Can you copy out all of the items below, word for word and line for line?
— start Data shown —
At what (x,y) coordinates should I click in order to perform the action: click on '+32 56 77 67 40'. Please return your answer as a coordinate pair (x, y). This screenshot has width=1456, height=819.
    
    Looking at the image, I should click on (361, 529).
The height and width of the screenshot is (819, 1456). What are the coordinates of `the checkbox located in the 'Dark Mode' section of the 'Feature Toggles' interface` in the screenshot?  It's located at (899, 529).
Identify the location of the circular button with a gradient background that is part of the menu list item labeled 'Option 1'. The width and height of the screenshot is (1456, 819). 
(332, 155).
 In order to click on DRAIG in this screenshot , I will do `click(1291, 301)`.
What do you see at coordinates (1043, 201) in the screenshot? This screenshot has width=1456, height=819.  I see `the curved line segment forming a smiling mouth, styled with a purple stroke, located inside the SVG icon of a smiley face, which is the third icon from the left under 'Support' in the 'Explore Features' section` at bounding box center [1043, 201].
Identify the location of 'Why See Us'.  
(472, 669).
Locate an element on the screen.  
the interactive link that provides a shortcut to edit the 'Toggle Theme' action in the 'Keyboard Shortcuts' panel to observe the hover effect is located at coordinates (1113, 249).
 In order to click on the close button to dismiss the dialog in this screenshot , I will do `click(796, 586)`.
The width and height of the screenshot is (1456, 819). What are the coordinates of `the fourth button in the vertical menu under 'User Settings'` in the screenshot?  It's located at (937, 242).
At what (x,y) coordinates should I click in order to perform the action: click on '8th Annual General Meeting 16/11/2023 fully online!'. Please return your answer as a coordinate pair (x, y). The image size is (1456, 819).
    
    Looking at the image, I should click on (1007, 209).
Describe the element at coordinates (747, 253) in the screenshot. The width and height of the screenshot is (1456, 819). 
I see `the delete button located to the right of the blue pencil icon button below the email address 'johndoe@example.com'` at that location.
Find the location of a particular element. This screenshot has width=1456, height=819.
— end Data shown —
● **The output**:
At what (x,y) coordinates should I click in order to perform the action: click on '+32 56 77 67 40'. Please return your answer as a coordinate pair (x, y). This screenshot has width=1456, height=819.
    
    Looking at the image, I should click on (361, 529).
The height and width of the screenshot is (819, 1456). What are the coordinates of `the checkbox located in the 'Dark Mode' section of the 'Feature Toggles' interface` in the screenshot?  It's located at (899, 529).
Identify the location of the circular button with a gradient background that is part of the menu list item labeled 'Option 1'. The width and height of the screenshot is (1456, 819). 
(332, 155).
 In order to click on DRAIG in this screenshot , I will do `click(1291, 301)`.
What do you see at coordinates (1043, 201) in the screenshot? This screenshot has width=1456, height=819.  I see `the curved line segment forming a smiling mouth, styled with a purple stroke, located inside the SVG icon of a smiley face, which is the third icon from the left under 'Support' in the 'Explore Features' section` at bounding box center [1043, 201].
Identify the location of 'Why See Us'.  
(472, 669).
Locate an element on the screen.  
the interactive link that provides a shortcut to edit the 'Toggle Theme' action in the 'Keyboard Shortcuts' panel to observe the hover effect is located at coordinates (1113, 249).
 In order to click on the close button to dismiss the dialog in this screenshot , I will do `click(796, 586)`.
The width and height of the screenshot is (1456, 819). What are the coordinates of `the fourth button in the vertical menu under 'User Settings'` in the screenshot?  It's located at (937, 242).
At what (x,y) coordinates should I click in order to perform the action: click on '8th Annual General Meeting 16/11/2023 fully online!'. Please return your answer as a coordinate pair (x, y). The image size is (1456, 819).
    
    Looking at the image, I should click on (1007, 209).
Describe the element at coordinates (747, 253) in the screenshot. The width and height of the screenshot is (1456, 819). 
I see `the delete button located to the right of the blue pencil icon button below the email address 'johndoe@example.com'` at that location.
Find the location of a particular element. This screenshot has width=1456, height=819.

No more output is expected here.